Stored data entries
---
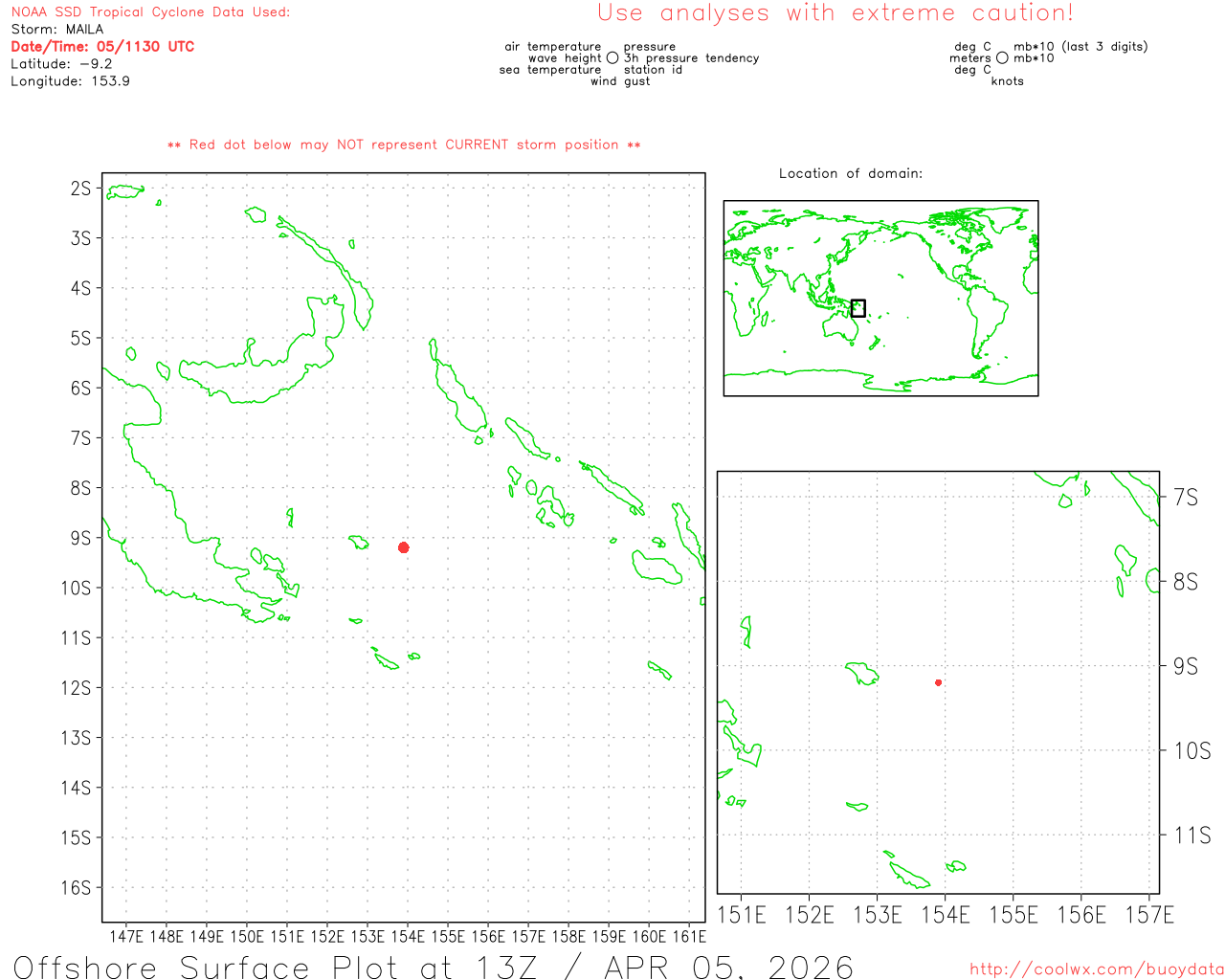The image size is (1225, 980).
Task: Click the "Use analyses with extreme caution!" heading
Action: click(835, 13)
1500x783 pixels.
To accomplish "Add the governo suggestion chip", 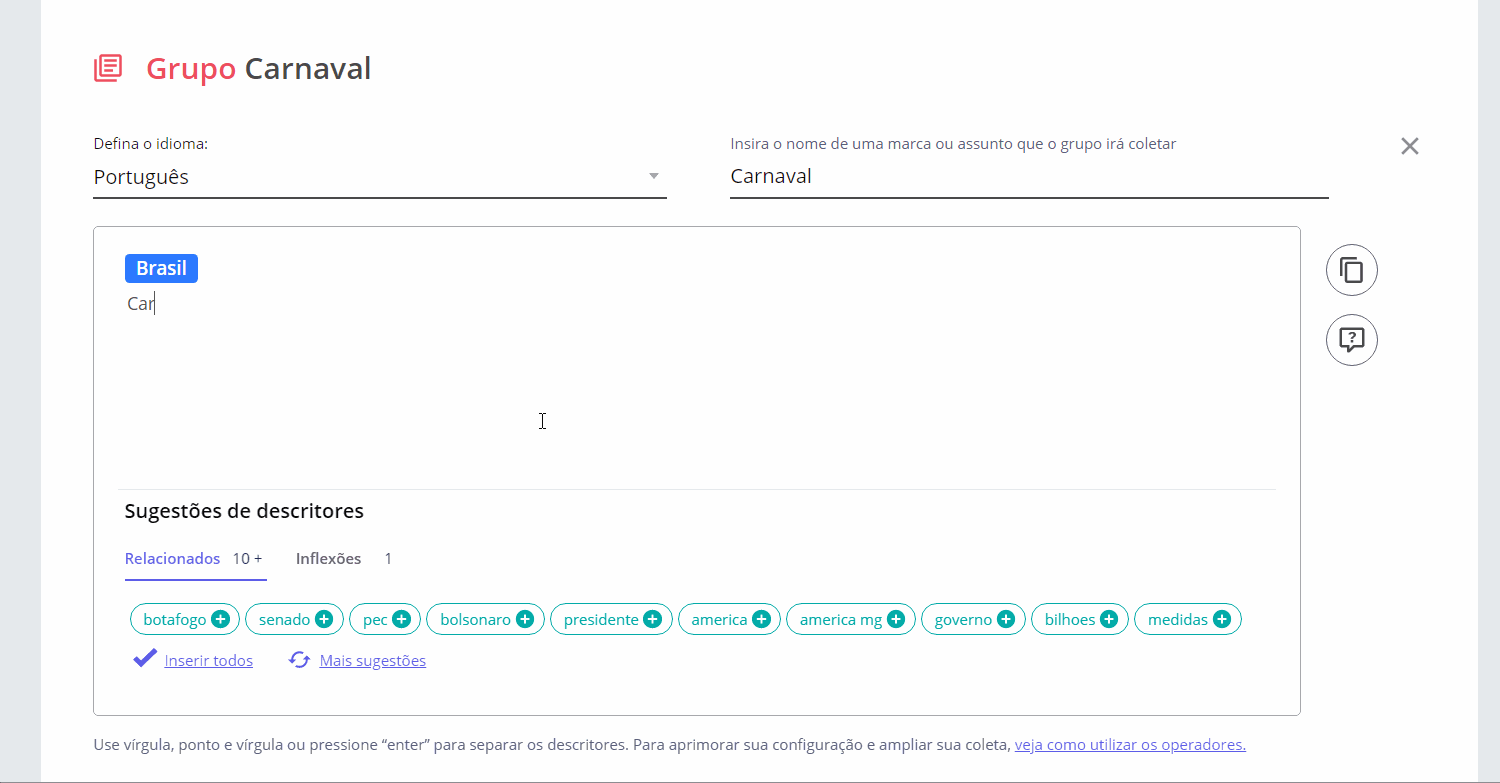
---
ASSIGNMENT: Retype only the lines from the line with "1500x783 pixels." through the last line of the data. Keep both ends and skip the pictures.

COMPLETED TASK:
1500x783 pixels.
To accomplish "Add the governo suggestion chip", 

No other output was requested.